В далеком Длок-Алоке

Глен Кук "Черный Отряд": Времена ученичества Одноглазого и брата его Тамтама - и отчего эти двое жуть как не хотели возвращаться в родные края.





Чернокожему подростку, расположившемуся посередине маленькой поляны в лесу, на вид было лет пятнадцать – почти взрослый мужчина по меркам джунглей. Невысокий, обманчиво хрупкий, с сухой рельефной мускулатурой и плотной шапкой жестких курчавых волос, он был типичным представителем своего племени. Крохотной общины охотников и собирателей, одной из тысяч затерянных в необозримых лесах Длок-Алока. Услышав в зарослях приближающееся «там, та-там, та-там, там», подросток вскинул голову на звук и улыбнулся. Но своего занятия не прервал, продолжая усердно вращать пест в грубой каменной ступке, полной чего-то зеленого, склизкого и дурнопахнущего.

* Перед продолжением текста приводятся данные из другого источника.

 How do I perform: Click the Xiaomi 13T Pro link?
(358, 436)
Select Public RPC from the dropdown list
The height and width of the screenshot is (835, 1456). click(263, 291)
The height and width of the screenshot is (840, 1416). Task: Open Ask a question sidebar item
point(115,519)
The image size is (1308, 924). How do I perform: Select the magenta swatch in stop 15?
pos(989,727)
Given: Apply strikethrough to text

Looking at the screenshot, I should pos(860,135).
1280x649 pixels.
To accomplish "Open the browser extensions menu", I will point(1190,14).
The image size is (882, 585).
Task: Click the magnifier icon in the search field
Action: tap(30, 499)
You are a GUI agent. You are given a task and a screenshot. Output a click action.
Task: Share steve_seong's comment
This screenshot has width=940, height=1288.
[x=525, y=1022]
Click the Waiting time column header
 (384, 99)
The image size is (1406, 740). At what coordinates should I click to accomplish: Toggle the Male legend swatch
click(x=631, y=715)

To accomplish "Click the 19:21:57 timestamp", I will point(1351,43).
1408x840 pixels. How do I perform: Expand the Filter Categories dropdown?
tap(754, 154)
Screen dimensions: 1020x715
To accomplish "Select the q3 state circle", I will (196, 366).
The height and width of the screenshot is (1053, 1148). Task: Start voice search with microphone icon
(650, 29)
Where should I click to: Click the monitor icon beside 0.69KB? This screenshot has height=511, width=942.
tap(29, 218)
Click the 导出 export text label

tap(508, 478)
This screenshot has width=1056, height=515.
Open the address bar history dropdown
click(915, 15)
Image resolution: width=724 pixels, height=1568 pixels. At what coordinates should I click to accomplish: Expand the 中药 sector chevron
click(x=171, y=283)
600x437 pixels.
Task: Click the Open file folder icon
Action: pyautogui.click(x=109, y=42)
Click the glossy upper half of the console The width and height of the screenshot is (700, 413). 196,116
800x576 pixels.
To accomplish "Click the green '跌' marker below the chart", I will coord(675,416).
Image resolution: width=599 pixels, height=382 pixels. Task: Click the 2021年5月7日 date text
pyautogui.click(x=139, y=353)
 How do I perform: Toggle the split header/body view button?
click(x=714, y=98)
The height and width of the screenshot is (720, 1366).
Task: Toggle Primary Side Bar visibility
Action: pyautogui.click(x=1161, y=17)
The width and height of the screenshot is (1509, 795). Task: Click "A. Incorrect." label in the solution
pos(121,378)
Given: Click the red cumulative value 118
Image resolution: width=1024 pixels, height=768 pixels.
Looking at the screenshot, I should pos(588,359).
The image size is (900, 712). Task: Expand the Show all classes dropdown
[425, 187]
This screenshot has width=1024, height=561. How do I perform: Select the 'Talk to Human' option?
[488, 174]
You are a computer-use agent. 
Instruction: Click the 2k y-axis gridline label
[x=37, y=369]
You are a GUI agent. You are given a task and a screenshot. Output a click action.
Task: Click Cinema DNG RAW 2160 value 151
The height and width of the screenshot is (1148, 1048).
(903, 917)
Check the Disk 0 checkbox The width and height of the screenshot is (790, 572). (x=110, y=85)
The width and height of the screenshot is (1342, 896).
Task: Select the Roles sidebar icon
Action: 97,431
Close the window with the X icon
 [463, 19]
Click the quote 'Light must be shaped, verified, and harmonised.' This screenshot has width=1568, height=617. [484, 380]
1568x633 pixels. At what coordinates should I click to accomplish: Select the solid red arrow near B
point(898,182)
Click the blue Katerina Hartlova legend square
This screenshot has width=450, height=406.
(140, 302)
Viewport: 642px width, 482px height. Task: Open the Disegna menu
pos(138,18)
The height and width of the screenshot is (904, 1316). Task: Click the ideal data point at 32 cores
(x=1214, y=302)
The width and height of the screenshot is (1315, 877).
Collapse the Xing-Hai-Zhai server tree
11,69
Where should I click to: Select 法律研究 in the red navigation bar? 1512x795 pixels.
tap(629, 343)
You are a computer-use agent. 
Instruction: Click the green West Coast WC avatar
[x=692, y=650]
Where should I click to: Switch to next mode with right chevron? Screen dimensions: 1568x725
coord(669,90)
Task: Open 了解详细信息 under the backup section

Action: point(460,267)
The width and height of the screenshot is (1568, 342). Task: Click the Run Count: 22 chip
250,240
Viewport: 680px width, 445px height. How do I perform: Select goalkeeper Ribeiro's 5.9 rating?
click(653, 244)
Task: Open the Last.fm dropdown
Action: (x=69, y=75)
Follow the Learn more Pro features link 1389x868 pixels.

      – Живи, Младший! – новоприбывший был на целых три удара сердца старше своего брата-близнеца и ужасно этим фактом гордился. На левом бедре у него висел небольшой, ярко раскрашенный барабанчик из кожи антилопы. Начиная лет с десяти, никто и никогда не видел его без этого барабанчика, и сему предмету ученик колдуна Тамтам был обязан своим прозвищем.
      – Живи, Тамтам, – откликнулся подросток со ступкой, ничем особенным пока не знаменитый и оттого попросту Младший. – Ты один? А Пересмешник где?
      Тамтам сел против него на траву, скрестив ноги.
      – Чешет пятки высокомудрому Н'Гамо, – почтительный тон Тамтама был полной противоположностью выражению его лица. С такой гримасой смотрят, к примеру, на груду слоновьего навоза. – У учителя сегодня задумчивое настроение. Что поделываешь?
      – Старый Н'Гамо, да будут его дни бесконечными, – Младший умело скопировал гримасу брата, – поручил мне состряпать бодрящее зелье для Старшего Охотника Мкузу. Поговаривают, Охотнику в последнее время все сложнее радовать трех своих жен, особенно страстную Иссу.
      – Хе, значит, в скором времени у нас может смениться Старший Охотник, – Тамтам выбил на своем барабанчике короткую дробь. – Ибо какое же ты Разящее Копьё, если твоя джага-джага уныло обвисла. А почему бы великому Н'Гамо не заняться этим собственноручно? Дело важное.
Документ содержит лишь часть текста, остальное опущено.